At this month’s meeting of the Portland R User’s Group, I learned about the existence of the Athena system, a downloadable and keyword-searchable repository of every medical term appearing in every medical coding scheme out there. Why is this important? Over the years, I have been involved in many projects where the goal was to identify, say, every Hodgkin lymphoma patient, or every patient prescribed tamoxifen, or every patient who should have been prescribed tamoxifen. If everything was coded properly, this would be easy. And indeed, if you just search for diagnosed Hodgkin lymphoma patients, there’s not much to it. But instead, researchers are interested in finding every Hodgkin lymphoma patient, not just those with a diagnosis code indicating such. To do this, you look for all of the treatments, drugs, tests, and procedures you can think of – both online and in paper manuals – that might be related to the disease. You end up with a lot of false positives, but some true positives also. It’s all very time-consuming. What this Athena resource can do is immediately narrow the search space to something reasonable. I can’t believe I did not know about it before.
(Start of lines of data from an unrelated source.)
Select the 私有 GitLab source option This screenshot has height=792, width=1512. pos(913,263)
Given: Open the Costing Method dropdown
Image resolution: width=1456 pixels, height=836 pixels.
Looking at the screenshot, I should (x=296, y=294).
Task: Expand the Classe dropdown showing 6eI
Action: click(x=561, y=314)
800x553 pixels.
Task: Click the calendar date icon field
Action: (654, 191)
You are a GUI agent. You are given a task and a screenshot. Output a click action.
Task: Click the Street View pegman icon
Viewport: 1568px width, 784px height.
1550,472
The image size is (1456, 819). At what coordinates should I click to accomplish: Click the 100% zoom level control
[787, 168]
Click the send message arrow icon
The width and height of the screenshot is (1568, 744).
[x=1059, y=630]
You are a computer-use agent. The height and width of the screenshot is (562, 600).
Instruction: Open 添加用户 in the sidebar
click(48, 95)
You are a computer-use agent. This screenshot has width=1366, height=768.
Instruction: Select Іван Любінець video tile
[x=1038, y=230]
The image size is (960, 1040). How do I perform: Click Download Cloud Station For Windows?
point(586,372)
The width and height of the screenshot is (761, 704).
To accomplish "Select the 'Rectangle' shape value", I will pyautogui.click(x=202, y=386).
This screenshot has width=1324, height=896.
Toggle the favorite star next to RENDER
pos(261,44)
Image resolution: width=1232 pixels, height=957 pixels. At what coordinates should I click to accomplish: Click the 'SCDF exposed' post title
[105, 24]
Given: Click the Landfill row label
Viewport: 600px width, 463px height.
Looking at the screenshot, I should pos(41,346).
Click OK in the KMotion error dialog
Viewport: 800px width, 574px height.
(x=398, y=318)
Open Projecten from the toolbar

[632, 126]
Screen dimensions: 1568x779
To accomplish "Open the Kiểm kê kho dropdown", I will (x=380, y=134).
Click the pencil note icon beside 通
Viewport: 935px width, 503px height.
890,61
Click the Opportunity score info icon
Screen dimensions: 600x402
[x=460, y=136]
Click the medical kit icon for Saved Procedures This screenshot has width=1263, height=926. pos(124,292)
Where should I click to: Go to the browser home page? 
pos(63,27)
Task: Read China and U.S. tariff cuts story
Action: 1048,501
The site is intuitive. At the top there is a button for downloading all the codes. While I couldn’t get this to work, the “download results” button just below allowed me to download the results of a specific query. I don’t really want or need to store every code locally, so that’s fine. When you “download results”, you get a tab-delimited file with a .csv extension. Excel doesn’t like this combination, but changing the extension to .xls (but not .xlsx) did the job.
To test Athena, I typed in “mammogram” and got 209 results. 30 of these were in coding systems relevant to the data I use, and it included all 6 of the ones used in this paper. That’s hardly a rigorous test, but it appears that Athena will err on the side of inclusion. No longer will I have to scan multiple web sites and thumb through old paper copies of code books, just to be sure I haven’t missed anything. I can start with Athena and filter out what I don’t need. Bravo!